▸ PROBLEM STATEMENT: Character for character, give back every line below.
___ RECORDS PROVIDED
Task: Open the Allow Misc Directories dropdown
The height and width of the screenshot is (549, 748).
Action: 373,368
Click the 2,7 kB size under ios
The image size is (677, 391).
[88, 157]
______
▸ ANSWER SPACE:
Task: Open the Allow Misc Directories dropdown
The height and width of the screenshot is (549, 748).
Action: 373,368
Click the 2,7 kB size under ios
The image size is (677, 391).
[88, 157]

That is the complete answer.